At night, when few other cars and pedestrians are out, you can hear its low puttering. Coming around the corner, a shiny black hatchback lures you in with its glowing golden sign.
And then, as quickly as it came, the taxi disappears.
Obviously, being a full-time student and unemployed, it’s a rare day that I take a taxi anywhere. Taxis never cease being the most extravagant form of public transportation, aside from Hummer limousines. But everyone knows those are for jerks. Let’s be honest, unless you are an executive or going into labor, getting a cab only seems like a reasonable idea when it’s 1 a.m. and raining — and you’re by yourself.
I’m not saying I regret the £24.00 ($38.57) ride, I’m saying those were extenuating circumstances and I try to avoid those circumstances at all costs. Don’t judge.
There are worse things than having a car to yourself, when you’re tired and just want to go home. I hopped inside and it seemed the outside world melted away. Street noise was next to nothing. The soft pitter-patter of drops on the windshield reflected the traffic lights of Trafalgar Square. My cabbie had the radio tuned to some nostalgia station, so I listened to “Pretty Woman” and “Daydream Believer.”
Then he almost hit a pedi-cab, to whom he yelled, “You f—ing pr–k!” And so I came back to reality.
In his defense, he was a very good driver. None of the usual hairpin turns and slingshot maneuvers that most cabbies seem to be so fond of. You’d have to be a good driver to use London streets. In order to get their cab license, cabbies here must pass “The Knowledge,” the ultimate driving course through which they prove their familiarity with London’s 320 routes, 25,000 streets and 20,000 landmarks, just within the six-mile radius that is Greater London.
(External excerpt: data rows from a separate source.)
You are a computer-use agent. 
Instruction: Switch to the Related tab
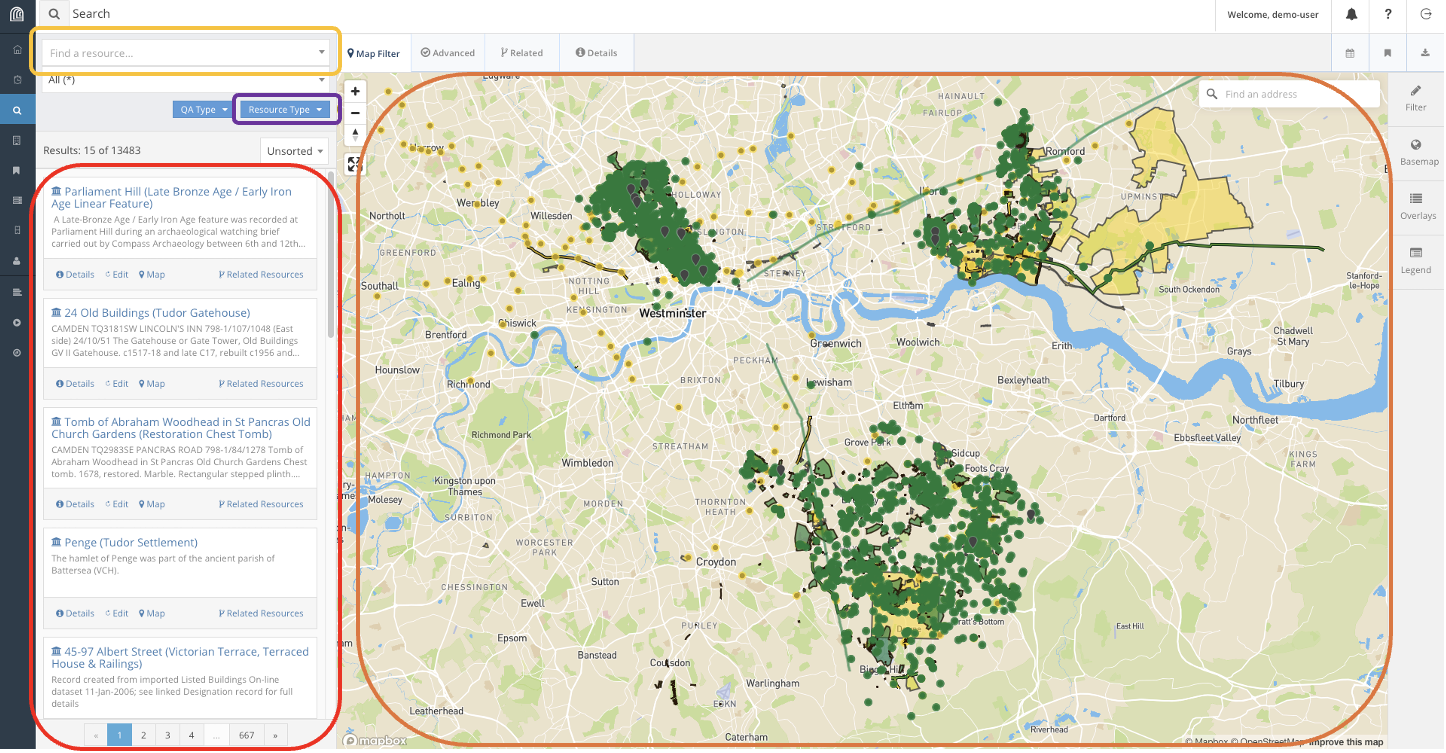(x=522, y=53)
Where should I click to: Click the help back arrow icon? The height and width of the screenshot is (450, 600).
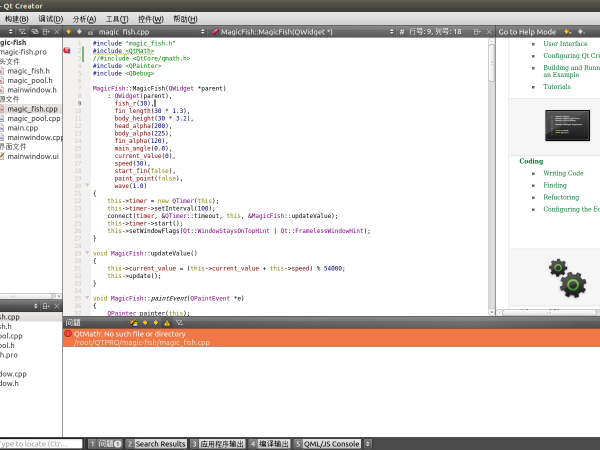point(566,32)
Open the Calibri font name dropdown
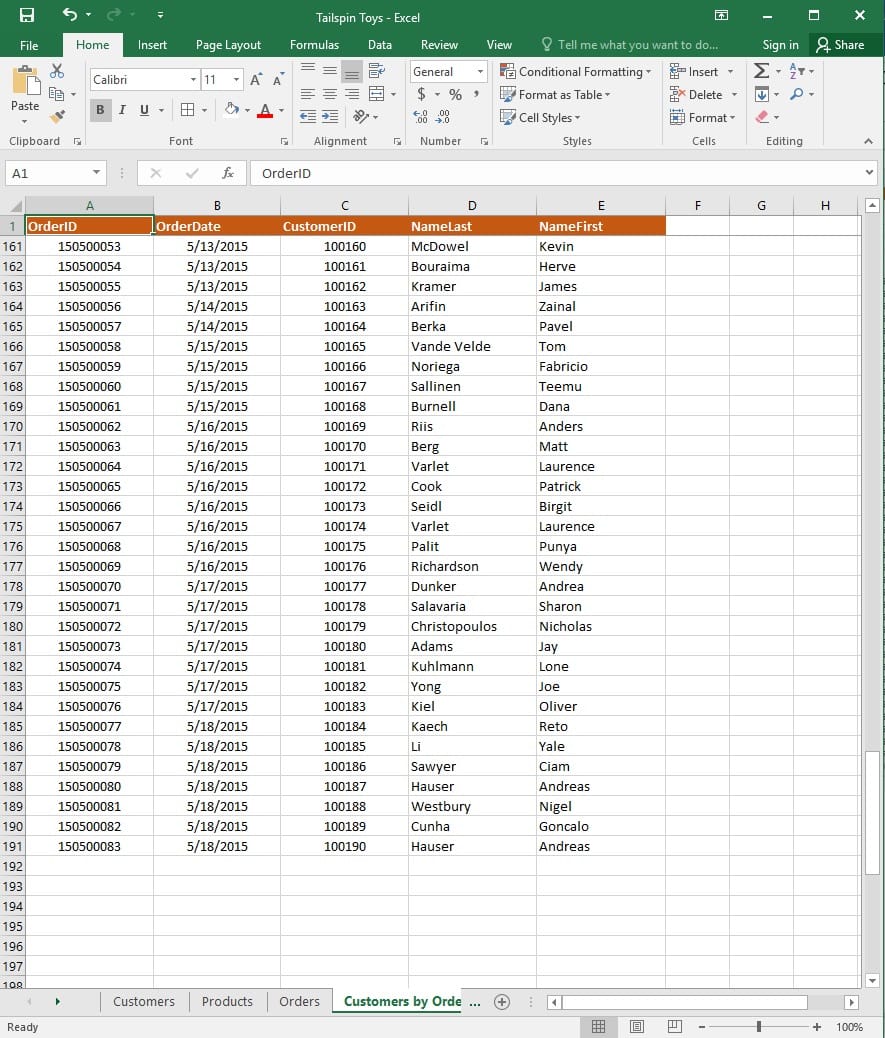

It takes two to four years to pass “The Knowledge,” which I’m starting to think is, as Martha Stewart would say, a very good thing.
Most cabs are the traditional black cab, often emblazoned with a British Telecommunications logo or Vodafone union jack. I’ve even seen a pink one. Then there are the minicabs, named inaccurately, I feel, as they are bigger than the black cabs. They look more like minivans, which I guess makes sense, since “van-cabs” is even more confusing. All right, I get it now. Anyway, minicabs are for hire, and always charge more. However, with minicabs you can, and should, negotiate a price when you order them so you are not taken aback at the airport when the driver asks for £60 when it was £40 the other way.
Riding in cabs is fun, I think. Cabbies drive the way we’re not supposed to drive, but always wish we could; we wish we could drive like the road is ours and everyone on it must move or else, no shame. That is how London cabbies drive all day every day. They have tricks up their sleeves, using taxi lanes, not giving pedestrians the right of way, and taking the tiny alleyways, called mews, that were originally built to take horses to the stable and meant for private access. Plus, London cabs are bigger than most American cabs, able to sit up to six people “comfortably” and with a higher ceiling and bigger doors.
They are kept clean, too. In addition to the various fees drivers can tack onto your fare, like booking in advance and using a credit card, there is also a soiling charge. That’s right! Your urine could be worth up to £40.00, almost $65.00.
But suppose you can control your bowel movements, and you give the driver reason to like you? He may strike up a conversation with you, ask you where in America you’re from, see if he’s been to anywhere you may have heard of, and then try to find a shared experience the two of you may have had. Although not all cabbies have a Cockney accent, invariably, whatever story they tell seems to include the phrase “Ehn so, I told ‘im, I said, I said ‘Ay, listen,” I said,” et cetera.
One last piece of advice I will share on this subject: Never question a cabbie’s sense of direction. That goes double for anyone coming from a grid city, which London is most certainly not. If you say Queen’s Terrace and he says Queen’s Gate Terrace, and all you have to show for it is a piece of notebook paper on which you scribbled Google map directions, remember: He has The Knowledge.